7. Beware of verbal comparisons in front of the children. This is a fine line as we have used other children’s good and bad behavior as learning tools for our children for twenty-five years. It is not uncommon for us to ask the kids on the way home from something (after serving at disability ministry, for instance) to each tell us two instances of godly character and one example of poor character or Christian living. We have done this not to compare our kids with others or cause our children to put others down—but to help them recognize Christ-like and non-Christ-like behaviors. However, if we constantly talk about how bad other families are or how bad a certain child is, we will fall into the comparison trap quickly—and so will our children. (And their behavior will reflect this—as they start to feel superior to that child—but not expect much more from themselves.) Thus, handle these discussions carefully. Use them if they help, but not if they hurt. (Ray has made it a habit to ask for two good and one bad example of things. This helps the kids to focus on others’ good traits too.)


8. Raise expectations! Do not settle for absence of bad. Instead, expect good—no, expect great! You can begin doing this by discussion. (Can you tell we like to talk at our house? ) Discussions of going that second mile.
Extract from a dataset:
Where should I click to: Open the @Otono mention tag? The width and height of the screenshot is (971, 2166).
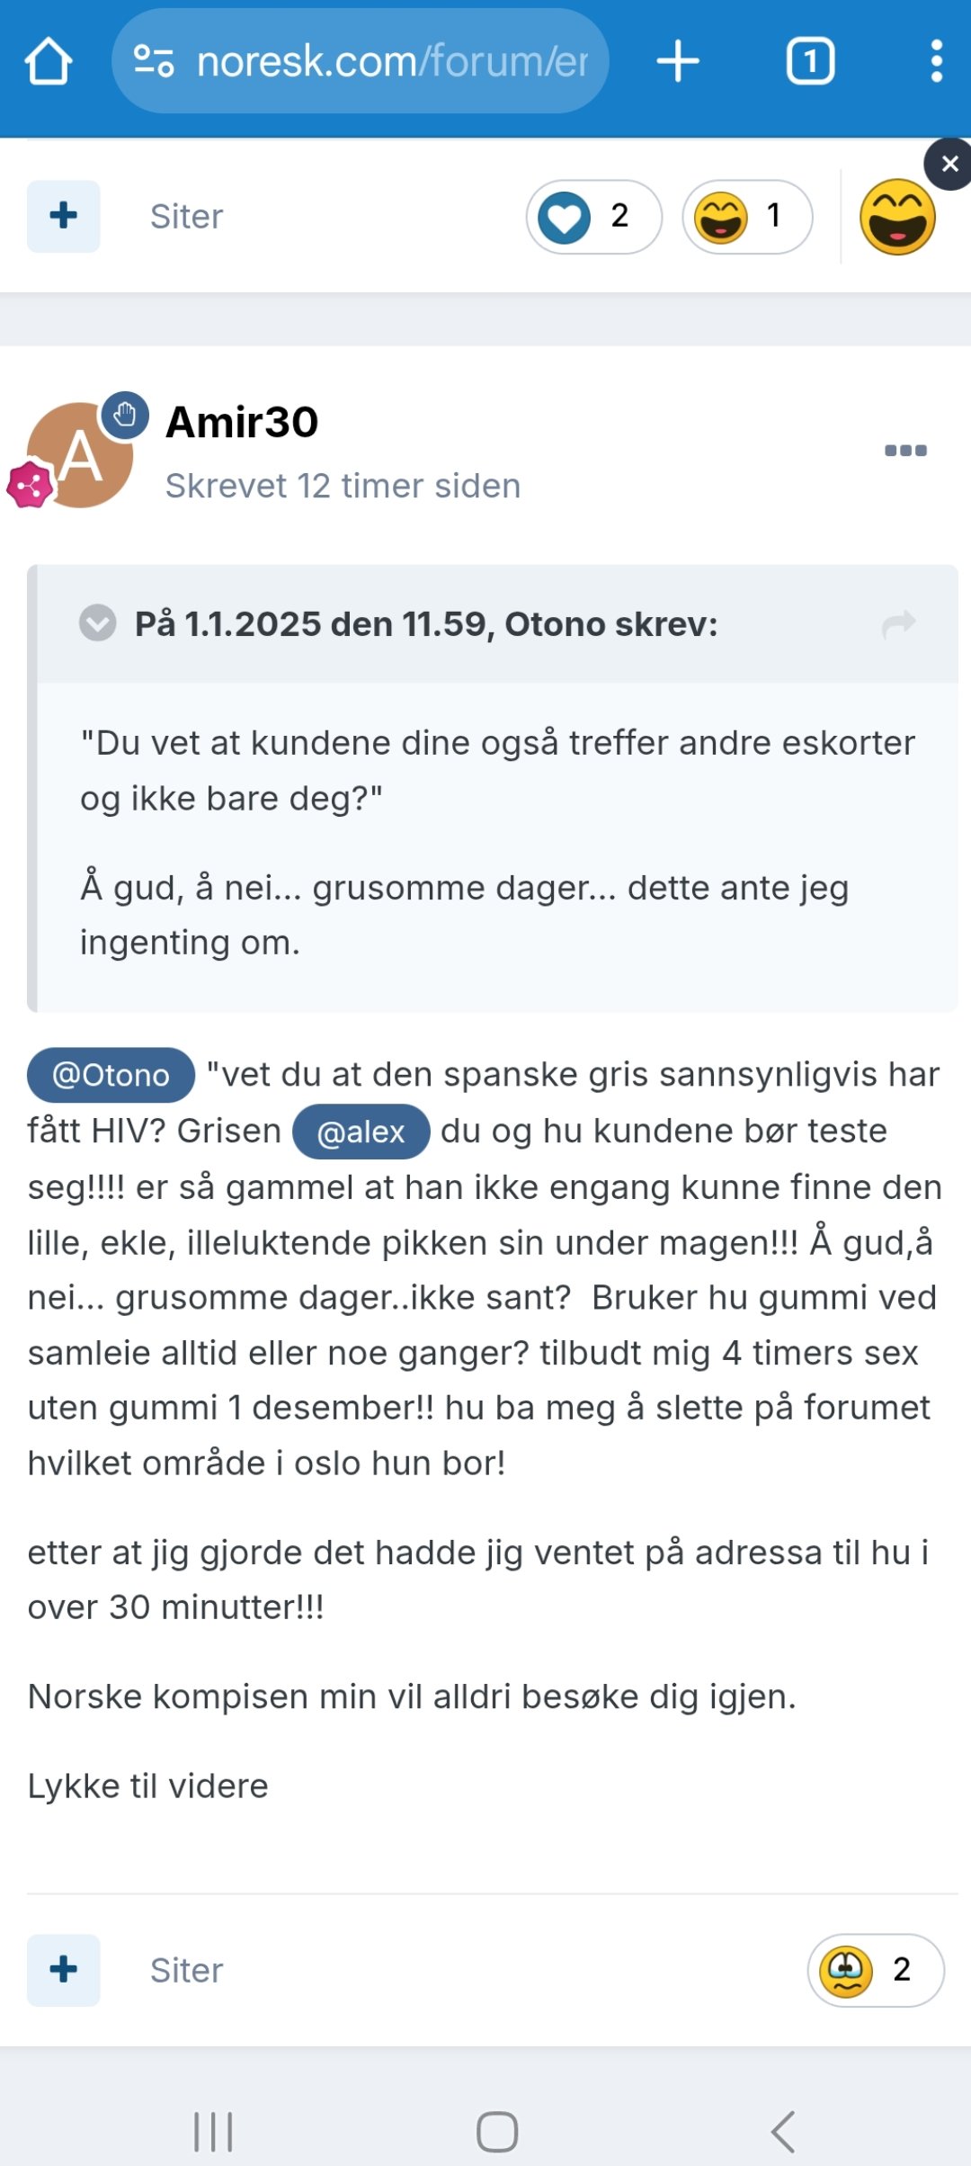point(111,1075)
Of giving more than what is expected. Of leaving a place better than it was when we came. Of helping someone more than they even asked. It is not uncommon for us to discuss high expectations as we travel somewhere: What can you do to encourage Grandpa today? (Not just don’t be bad at Grandpa’s.). How can you lift others up this week at drama camp? (Not just don’t talk when the teacher is talking.)










We have found out through the years that the only by comparison parenting mode does not result in good parenting—or well-behaved children. However, our second mantra, if your behavior had really been good, somebody would pay for our dinner, eventually did pay off. When Joshua turned fourteen, he chose Red Lobster for his birthday dinner (back when we could afford sit down restaurants for birthdays!), and we enjoyed the meal together—only to be approached by a couple who commented on the children’s behavior and slid Ray a $100 bill* for our food. The kids were ecstatic—and we were pretty happy parents. The children felt they had finally done it—they had, had good enough behavior to earn a free meal. And we were not out the money for an expensive meal. I wouldn’t want to get in the habit of paying my kids for good behavior—but I sure enjoyed this windfall!










*Coming soon: The $100 Pay It Forward Award Winner Announcement…we continued the blessing!

Thursday, October 21, 2010

day 278: “only by comparison” part iv of v

Tips for NOT sliding into the “only by comparison” parenting model:



1. Prayerfully seek God on your current parenting approach. Is it based on how children around you act? Are you basking in the fact that your kids’ behavior is better than another family’s kids’ behavior? Do you relish the idea that compared to other young people, your teens are not “really that bad”?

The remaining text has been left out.